## [Provided data]
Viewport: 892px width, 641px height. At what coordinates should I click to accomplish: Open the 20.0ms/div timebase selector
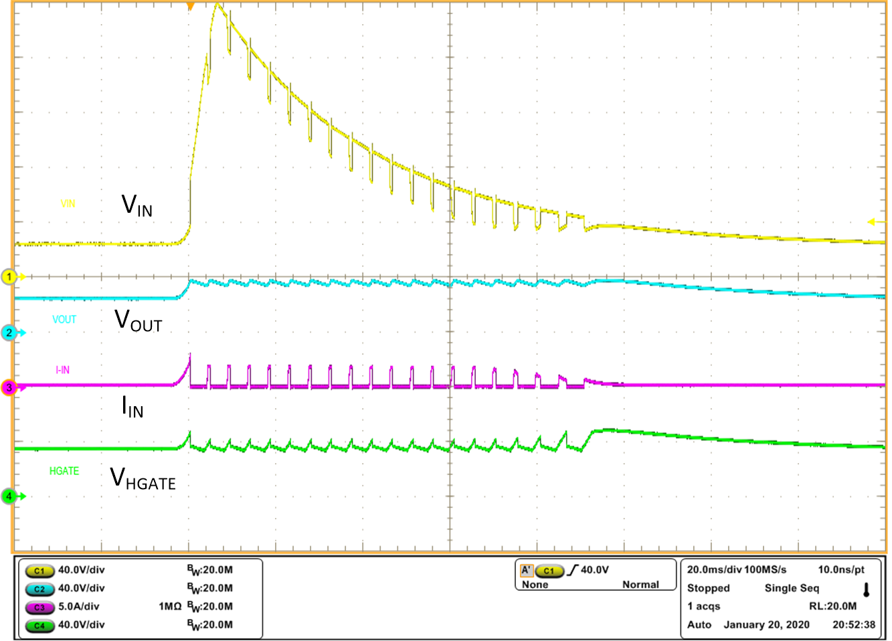click(713, 569)
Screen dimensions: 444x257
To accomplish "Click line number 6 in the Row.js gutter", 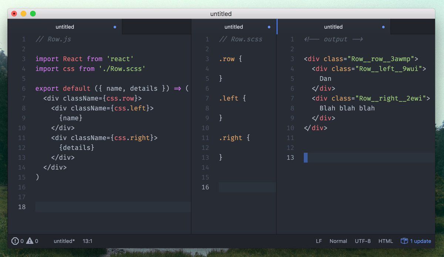I will [x=24, y=88].
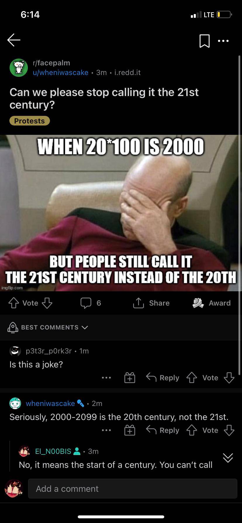Open options dots on wheniwascake's comment
The image size is (242, 523).
106,430
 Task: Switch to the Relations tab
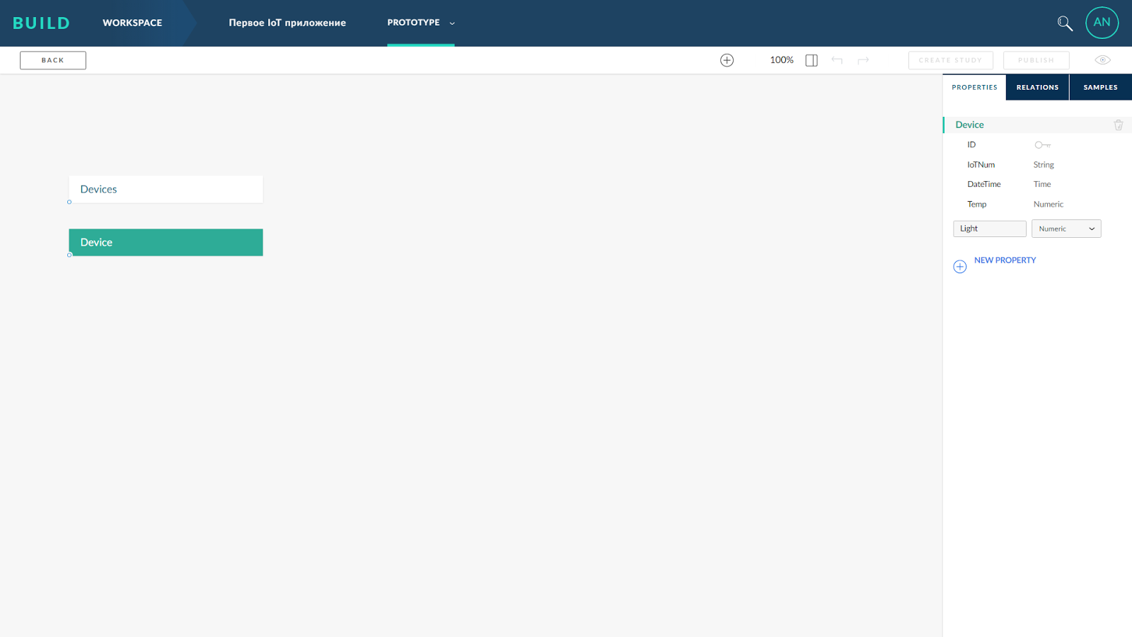[1037, 86]
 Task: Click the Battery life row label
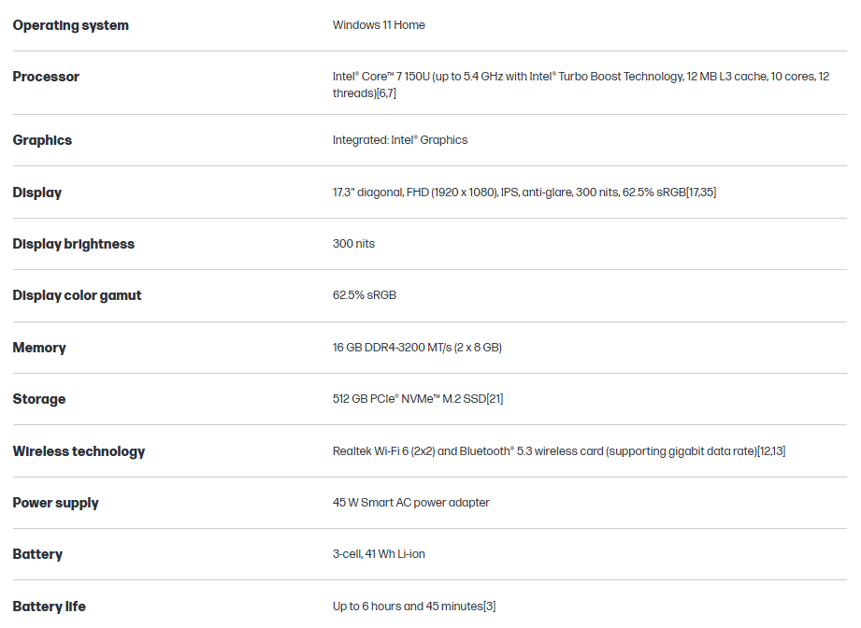coord(49,607)
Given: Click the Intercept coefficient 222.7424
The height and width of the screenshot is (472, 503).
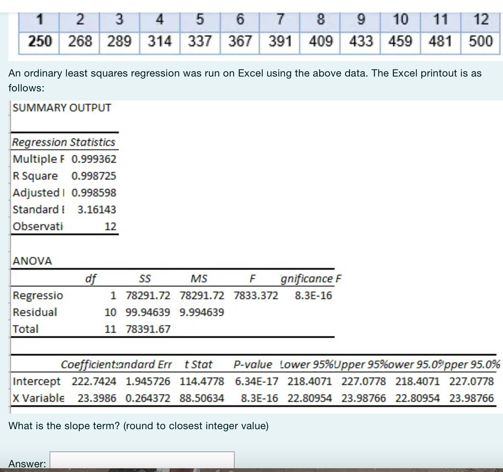Looking at the screenshot, I should (x=94, y=381).
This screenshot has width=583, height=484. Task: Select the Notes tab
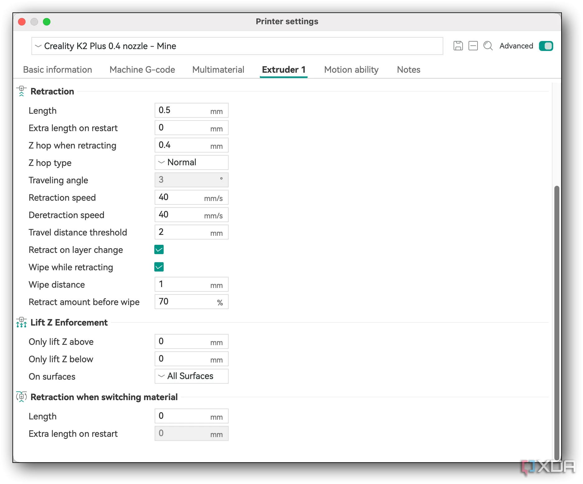pyautogui.click(x=408, y=70)
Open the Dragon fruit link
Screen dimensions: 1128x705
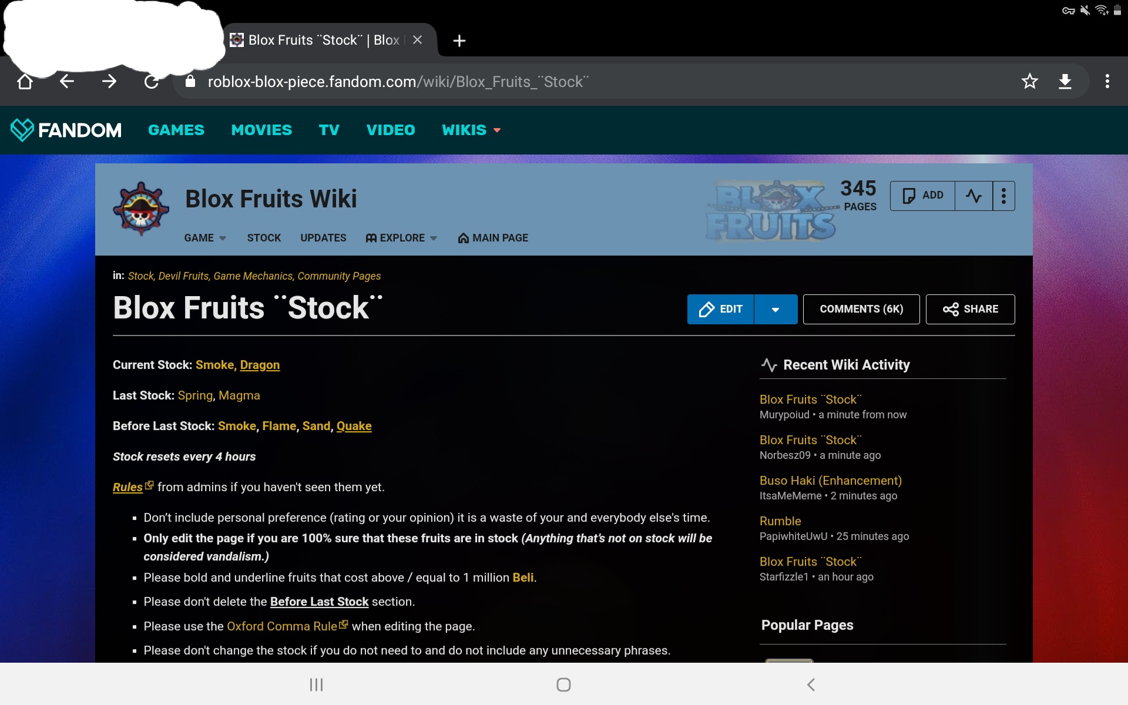coord(260,365)
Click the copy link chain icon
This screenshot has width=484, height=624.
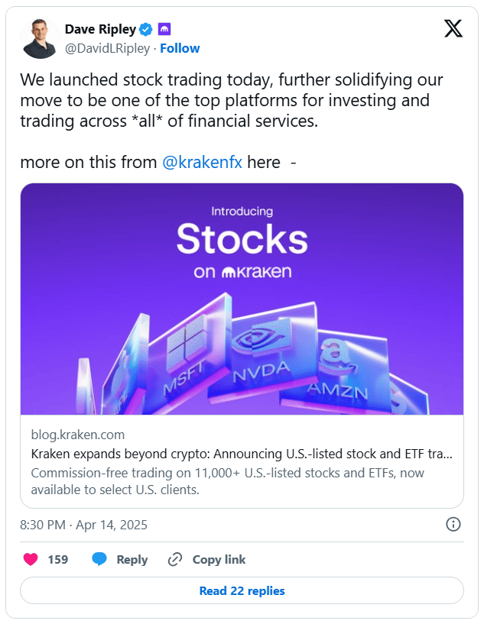[175, 559]
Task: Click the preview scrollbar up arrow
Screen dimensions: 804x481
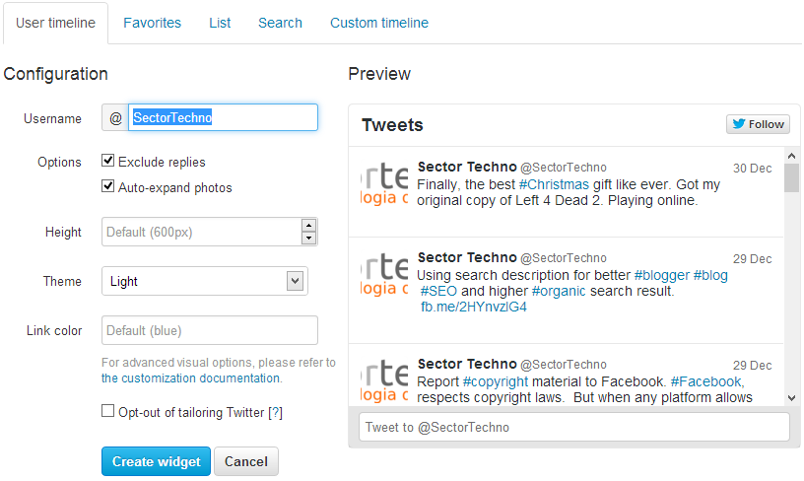Action: [791, 156]
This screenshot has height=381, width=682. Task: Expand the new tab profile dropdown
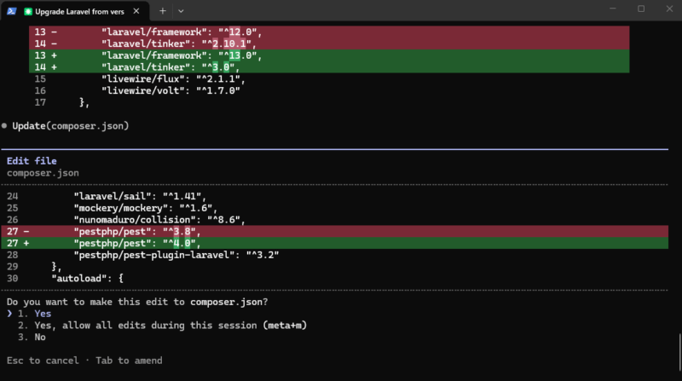point(181,11)
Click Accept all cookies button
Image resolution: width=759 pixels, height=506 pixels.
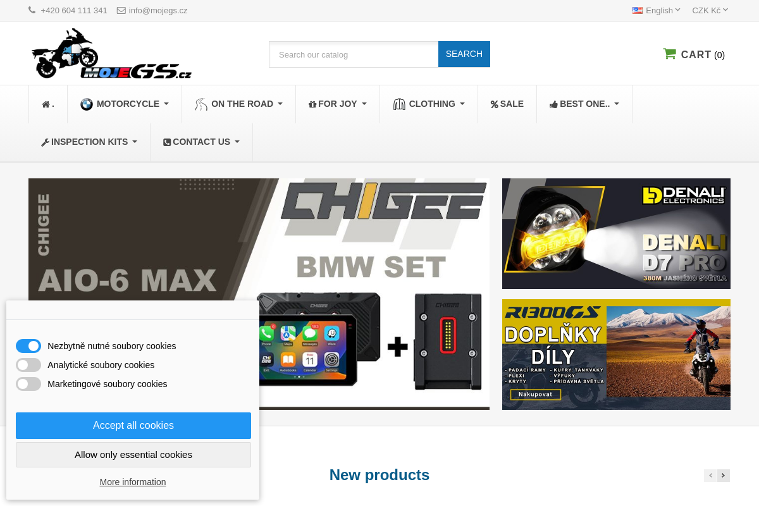pos(133,426)
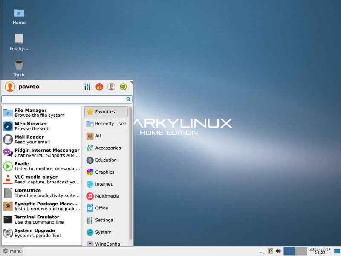Image resolution: width=341 pixels, height=256 pixels.
Task: Run the System Upgrade Tool
Action: (41, 233)
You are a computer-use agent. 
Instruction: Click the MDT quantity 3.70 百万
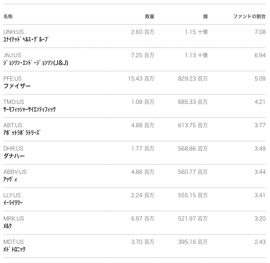pyautogui.click(x=143, y=242)
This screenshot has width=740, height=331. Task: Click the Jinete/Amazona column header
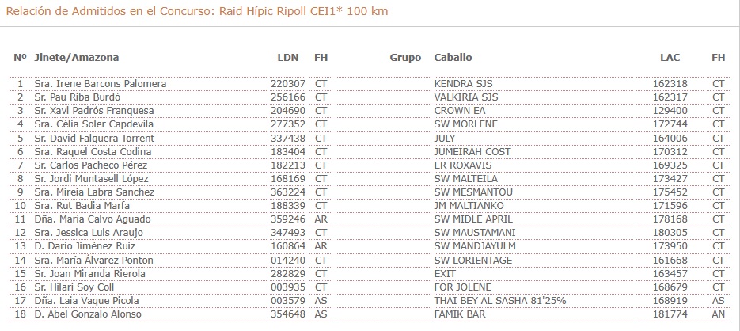77,58
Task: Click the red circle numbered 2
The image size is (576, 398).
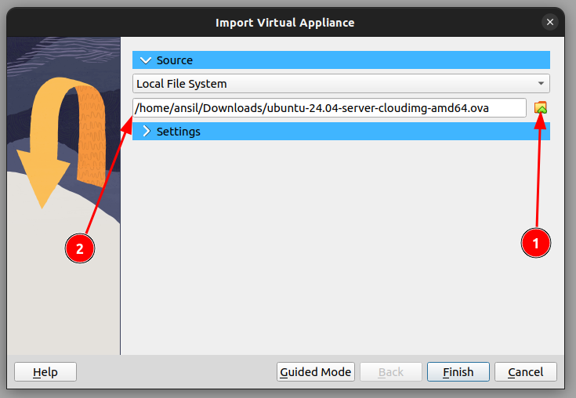Action: (x=79, y=248)
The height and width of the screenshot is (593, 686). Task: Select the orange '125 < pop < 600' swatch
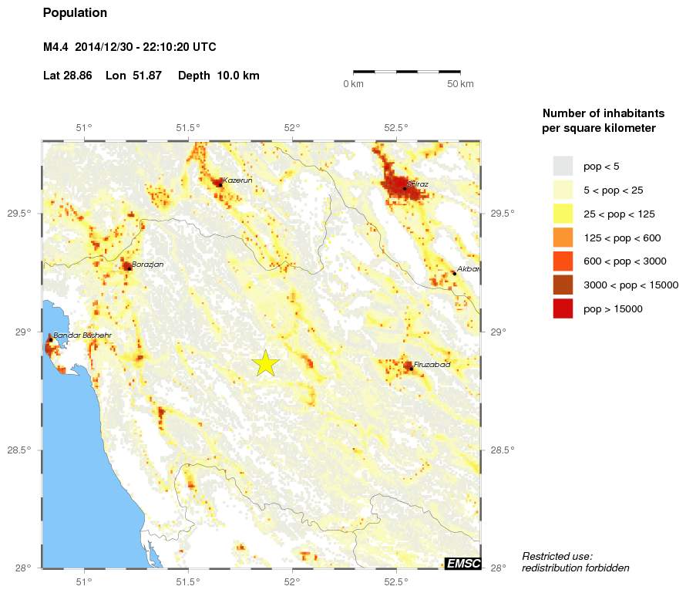(563, 238)
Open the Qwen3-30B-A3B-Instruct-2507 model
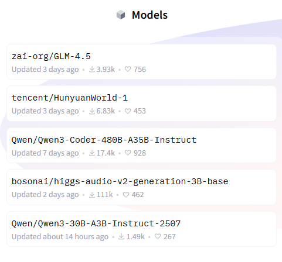This screenshot has width=282, height=262. point(141,229)
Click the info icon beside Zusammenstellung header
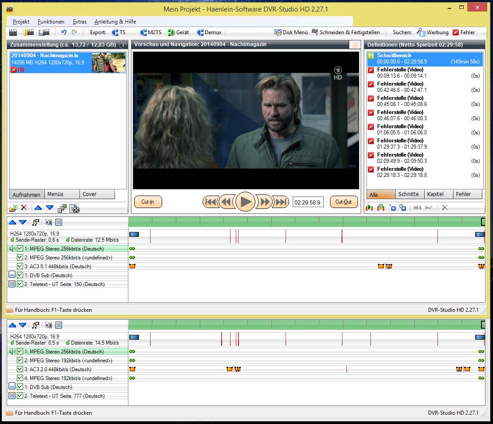Screen dimensions: 493x424 coord(123,45)
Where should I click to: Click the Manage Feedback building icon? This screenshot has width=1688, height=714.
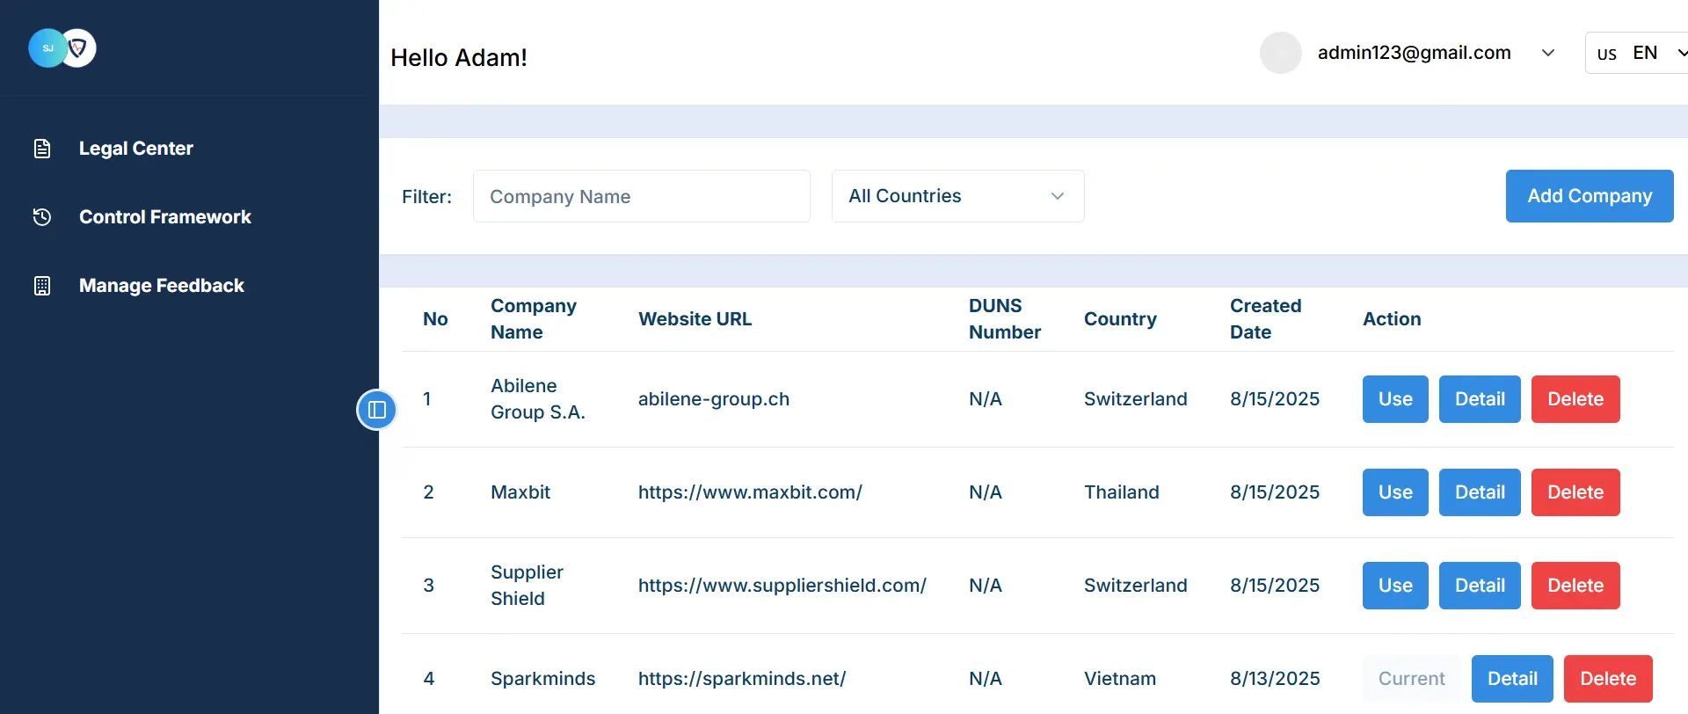(42, 286)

## [Short exercise]
Give the rows again, from the line that has "Click Accept all cookies button" through the line that has "Action: (x=79, y=248)", with "column header" swapped for "column heading" and everything else unchanged. Leave out the pictures.

## [Result of this task]
Click Accept all cookies button
Image resolution: width=759 pixels, height=506 pixels.
pos(133,426)
Image resolution: width=341 pixels, height=256 pixels.
Task: Run the System Upgrade Tool
Action: (41, 233)
You are a computer-use agent. 
Instruction: Click the MDT quantity 3.70 百万
pyautogui.click(x=143, y=242)
This screenshot has width=740, height=331. Task: Click the Jinete/Amazona column heading
77,58
Task: Click the red circle numbered 2
The image size is (576, 398).
Action: (x=79, y=248)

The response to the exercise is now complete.